I kept wrestling, wrestled for my position on varsity with an injured elbow and without using either of my legs hardly at all, and then I went to a tournament. In a match, all I needed was two points to win, or one to tie it up. I tried to do a stand-up, a move used to escape from bottom position and earn one point. I could get into position, but any force I applied didn’t move anything; the sharp pain was there shooting through my body. I pushed through it, but my body wasn’t doing what I told it to; it wouldn’t move. It gave out, and I fell to the ground.
I tried to do a reversal, a move used to earn two points by changing the control of the match over to me. I had it completed, but I couldn’t complete the key element: pushing my opponent with the force of my legs. The match ended, and I lost. It wasn’t the match so much that got to me, but the fact that my body wouldn’t move when I told it to. After that, a week of bad things smacked me in the face.

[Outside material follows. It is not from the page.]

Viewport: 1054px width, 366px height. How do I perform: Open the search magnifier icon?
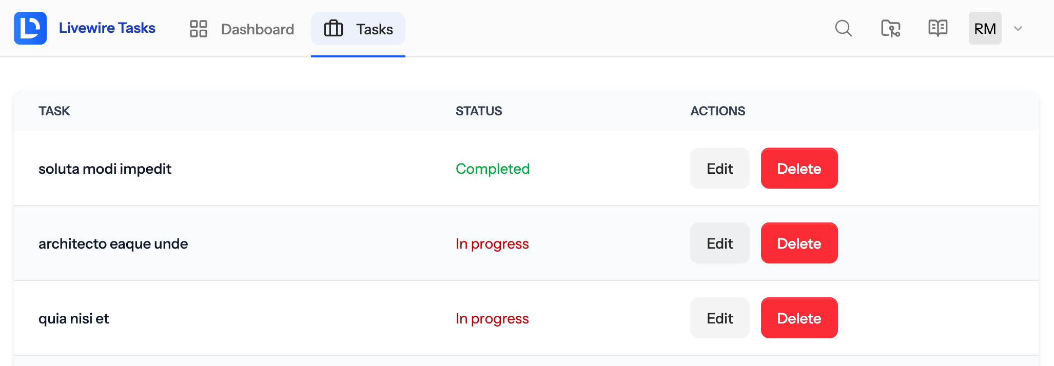843,28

I started lifting weights instead of going to practice; I was on the injury list. At that point, my ankles had started hurting, and within a week, all of my vertebrate hurt every waking moment of the day. My wrists, elbows, knees, ankles, knuckles, hips, all of my joints hurt. The pain was debilitating. It made me want to scream out in agony, but I just kept going. On top of that, I had been having insomnia and wasn’t getting much sleep. And then before I knew it, the wrestling season was over. But I still kept lifting after school.
I want to say things got better, but that’s only true to a point They certainly didn’t get better in the conventional sense. I went from doctor to doctor, and they had no idea what was wrong. The pain was at a point where I couldn’t even concentrate in school. All I could do was spin my pen, grind my teeth, try to sleep and tap my foot to try to distract myself from the pain. That was all I did. I didn’t live day to day, I didn’t live minute to minute, I lived second to second. All I could think about was the present moment. It left me debilitated, hardly myself, but I still managed to pull a smile out of my bag a magic tricks. I think when you’re in that much pain, the only way to deal with it is to laugh it off.